Cellular Toxicity and DNA Damage Induced by the
Radiopharmaceutical Indium111 Oxinate
Amanda J. Weeks, Philip J. Blower1 and Daniel R. Lloyd
Department of Biosciences, University of Kent, Canterbury, Kent, CT2 7NJ, UK
1Division of Imaging Sciences, King’s College London, Guy’s Hospital Campus, St. Thomas’
Street, London SE1 9RT, UK
Indium111 oxinate is a radiopharmaceutical that decays by electron capture with a half life of
67 hours, emitting gamma radiation with energies of 172 KeV and 246 KeV. Indium 111 oxinate
is used in nuclear medicine for the in-vitro labelling of separated blood cells, which are then
administered to patients to investigate inflammation at the sites of infection and abscesses.

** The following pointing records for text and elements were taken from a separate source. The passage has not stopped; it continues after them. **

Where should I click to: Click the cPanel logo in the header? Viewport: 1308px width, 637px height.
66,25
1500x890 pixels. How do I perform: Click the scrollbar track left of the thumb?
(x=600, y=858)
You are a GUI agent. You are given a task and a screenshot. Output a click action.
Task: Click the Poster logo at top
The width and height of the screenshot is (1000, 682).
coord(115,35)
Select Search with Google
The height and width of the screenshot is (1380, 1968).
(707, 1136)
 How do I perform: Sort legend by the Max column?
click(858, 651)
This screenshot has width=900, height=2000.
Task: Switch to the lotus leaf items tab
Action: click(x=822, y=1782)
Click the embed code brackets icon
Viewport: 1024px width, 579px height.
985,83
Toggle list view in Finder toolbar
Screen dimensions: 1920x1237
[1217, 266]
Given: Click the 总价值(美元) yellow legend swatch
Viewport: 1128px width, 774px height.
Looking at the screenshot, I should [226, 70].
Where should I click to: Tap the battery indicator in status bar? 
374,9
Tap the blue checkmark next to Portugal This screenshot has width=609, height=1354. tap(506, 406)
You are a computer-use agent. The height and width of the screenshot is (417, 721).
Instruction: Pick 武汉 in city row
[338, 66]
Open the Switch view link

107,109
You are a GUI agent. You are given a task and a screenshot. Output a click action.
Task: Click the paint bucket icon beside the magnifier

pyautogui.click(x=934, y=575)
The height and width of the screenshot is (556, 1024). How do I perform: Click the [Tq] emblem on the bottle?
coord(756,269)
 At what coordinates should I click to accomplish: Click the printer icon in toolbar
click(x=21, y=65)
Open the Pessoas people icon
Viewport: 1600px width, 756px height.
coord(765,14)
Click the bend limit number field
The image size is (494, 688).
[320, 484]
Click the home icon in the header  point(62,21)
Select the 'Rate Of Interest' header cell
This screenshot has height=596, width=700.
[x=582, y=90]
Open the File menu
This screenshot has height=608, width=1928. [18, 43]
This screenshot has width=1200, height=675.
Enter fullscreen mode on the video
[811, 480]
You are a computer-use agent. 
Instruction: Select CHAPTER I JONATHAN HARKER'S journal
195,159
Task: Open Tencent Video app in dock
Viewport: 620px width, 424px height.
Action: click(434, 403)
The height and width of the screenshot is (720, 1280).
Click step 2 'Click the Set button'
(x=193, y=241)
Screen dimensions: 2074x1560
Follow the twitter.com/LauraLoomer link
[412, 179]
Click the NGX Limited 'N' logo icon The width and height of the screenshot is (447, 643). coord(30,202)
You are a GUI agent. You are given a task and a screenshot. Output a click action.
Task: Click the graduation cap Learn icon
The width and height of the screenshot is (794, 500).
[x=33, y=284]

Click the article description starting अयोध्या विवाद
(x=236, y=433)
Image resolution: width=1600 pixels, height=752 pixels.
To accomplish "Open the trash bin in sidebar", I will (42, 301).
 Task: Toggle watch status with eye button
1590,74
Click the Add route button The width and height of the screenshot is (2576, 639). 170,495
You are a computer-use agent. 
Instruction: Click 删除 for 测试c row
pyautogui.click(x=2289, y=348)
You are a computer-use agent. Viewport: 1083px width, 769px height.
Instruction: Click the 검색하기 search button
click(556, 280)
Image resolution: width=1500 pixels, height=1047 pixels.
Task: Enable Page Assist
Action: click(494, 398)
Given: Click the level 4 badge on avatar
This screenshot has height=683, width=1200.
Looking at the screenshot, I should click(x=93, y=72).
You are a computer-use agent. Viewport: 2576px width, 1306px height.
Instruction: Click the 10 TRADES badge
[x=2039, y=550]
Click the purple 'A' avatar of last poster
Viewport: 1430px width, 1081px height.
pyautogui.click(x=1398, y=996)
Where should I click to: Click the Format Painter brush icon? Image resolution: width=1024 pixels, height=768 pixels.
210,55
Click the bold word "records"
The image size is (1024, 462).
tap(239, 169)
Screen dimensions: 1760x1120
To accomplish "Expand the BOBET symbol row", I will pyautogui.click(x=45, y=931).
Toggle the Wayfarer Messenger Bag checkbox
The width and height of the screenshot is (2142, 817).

Indium111 has also been evaluated recently as a potential tumour therapy. It is therefore of
interest to investigate the DNA-damaging effects and cytotoxicity associated with cellular
exposure to indium111. We have investigated cellular toxicity of indium 111 oxinate in HT1080
fibrosarcoma cells and MCF-7 breast epithelial cells using the colorimetric MTT assay and
the clonogenic survival assay. The results were compared with data obtained from similar
experiments in which cells were treated with equimolar amounts of indium 111 oxinate that had
been subjected to several weeks of decay, in order to determine the degree of cytotoxicity
attributable to radioactive emissions. The single cell gel electrophoresis (Comet) assay was
also used to determine DNA damage associated with exposure to indium 111 oxinate. HT1080
cells that were subjected to 10 MBq/ml indium 111 oxinate exhibited 0.1 % cellular survival in
the clonogenic survival assay compared to untreated control, while treatment with a molar
equivalent of the decayed indium111 oxinate exhibited 25 % survival compared with the same
control. MCF-7 cells exhibited zero % cellular survival when subjected to treatment with 5
MBq/ml compared to untreated control, while treatment with decayed indium 111 oxinate
exhibited 38 % survival compared with the same control. The Comet assay showed DNA
damage only at doses where cell toxicity was observed. The results demonstrate that
radioactive emissions associated with 10 MBq/ml indium 111 oxinate elicit significant DNA
damage and cytotoxicity in HT1080 and MCF-7 cells. Studies are continuing to investigate
whether indium111 is taken up into the nucleus. These data will be compared with ongoing
cellular uptake studies to correlate intracellular dosage and nuclear proximity with cytotoxicity
and DNA damage.
Proteomic Analysis of Urine to Detect Biomarkers in
Pancreatic Ductal Adenocarcinoma
Mark E. Weeks, D. Hariharan, T. Radon, N.R. Lemoine, T. Crnogorac-Jurcevic
Centre for Molecular Oncology, Institute of Cancer and the CR-UK Clinical Centre, Barts and
The London, Queen Mary's School of Medicine and Dentistry, 1st Floor, John Vane Science
Centre, Charterhouse Square, London
Pancreatic cancer is the fourth leading cause of cancer related deaths in the western world
and it remains difficult to detect early and treat successfully. The disease is very hard to
control and can only can be cured if it is found at an early stage. There is therefore a real and
urgent need to find non-invasive disease markers that will enable earlier intervention and
improve patient prognosis. Urine is easily and readily obtainable body fluid that may be a
source of cancer biomarkers. The application of proteomic techniques to screen the urine of
patients for changes occurring at the molecular level could potentially revolutionise the
detection and management of pancreatic cancer, thus saving valuable lives.